A Monoclonal Anti- Phytochrome Antibody Detects a Completely Unrelated Protein in Chlamydomonas reinhardtii

Abstract

Summary Screening of an expression cDNA library from Chlamydomonas reinhardtii with the monoclonal antibody Z-3 B1 directed against phytochrome from Zea mays yielded the positive clone «ZBI». The clone consists of 874 base pairs containing an open reading frame of 209 amino acids. The sequence has no homology with any phytochrome sequence but a remote homology with ubiH of Escherichia coli , which is supposed to be a flavoprotein (Nakahigashi et al., J. Bacteriol. 174, 7352-7359, 1992). Since the epitope for Z-3 B1 previously mapped in oat phytochrome (Bonenberger et al., Photochem.

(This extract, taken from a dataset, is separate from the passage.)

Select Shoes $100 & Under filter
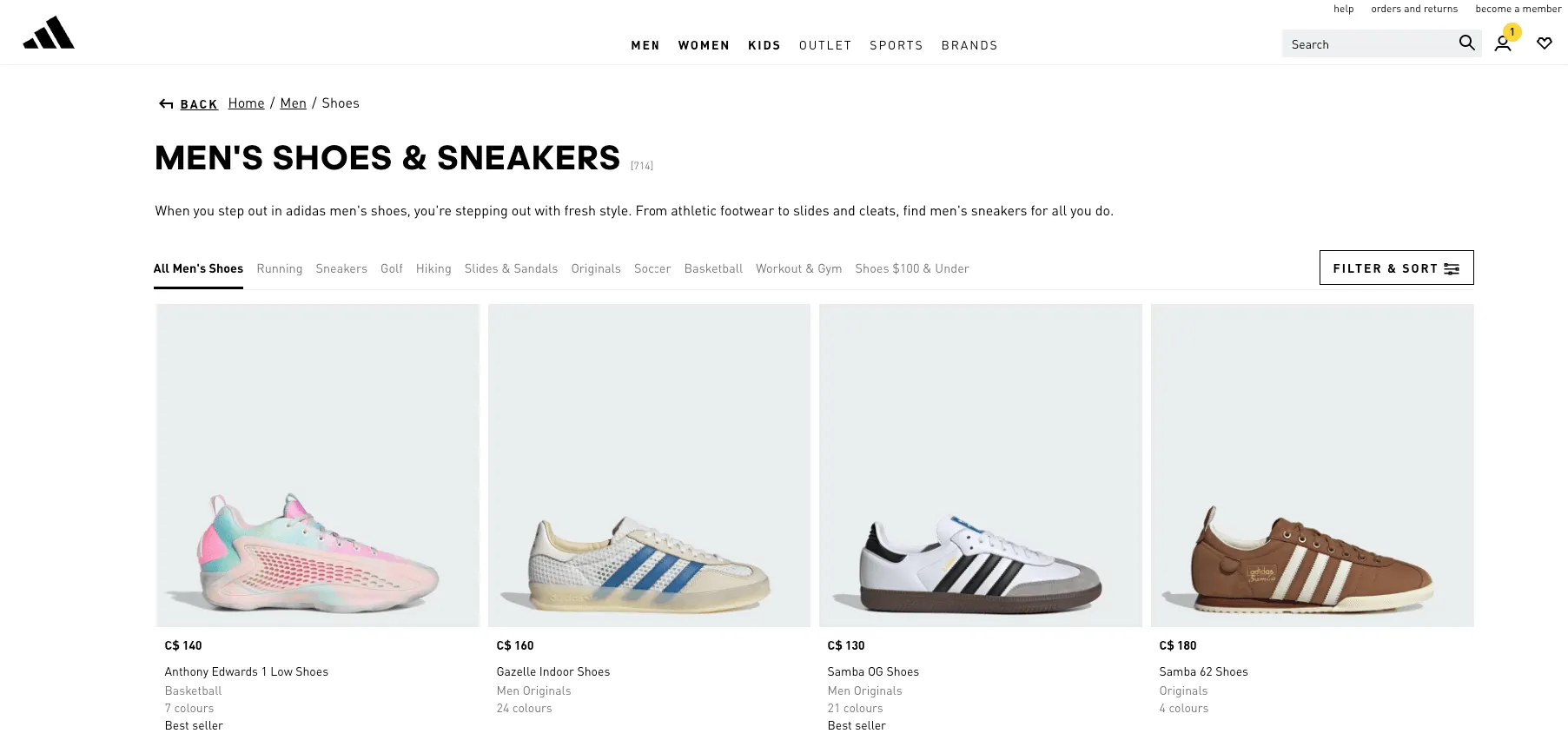 coord(911,268)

Photobiol. 56, 717723, 1992) is not contained in the sequence of ZBI, subclones of ZBI were prepared, expressed as fusion proteins and tested for reaction against the monoclonal antibody Z-3B1. By computer-aided folding of the peptide chain, a «composed epitope* was deduced that has sufficient homology with the authentic epitope in order to create cross-reactivity. Results obtained by heterologous screening with monoclonal antibodies have to be interpreted with caution.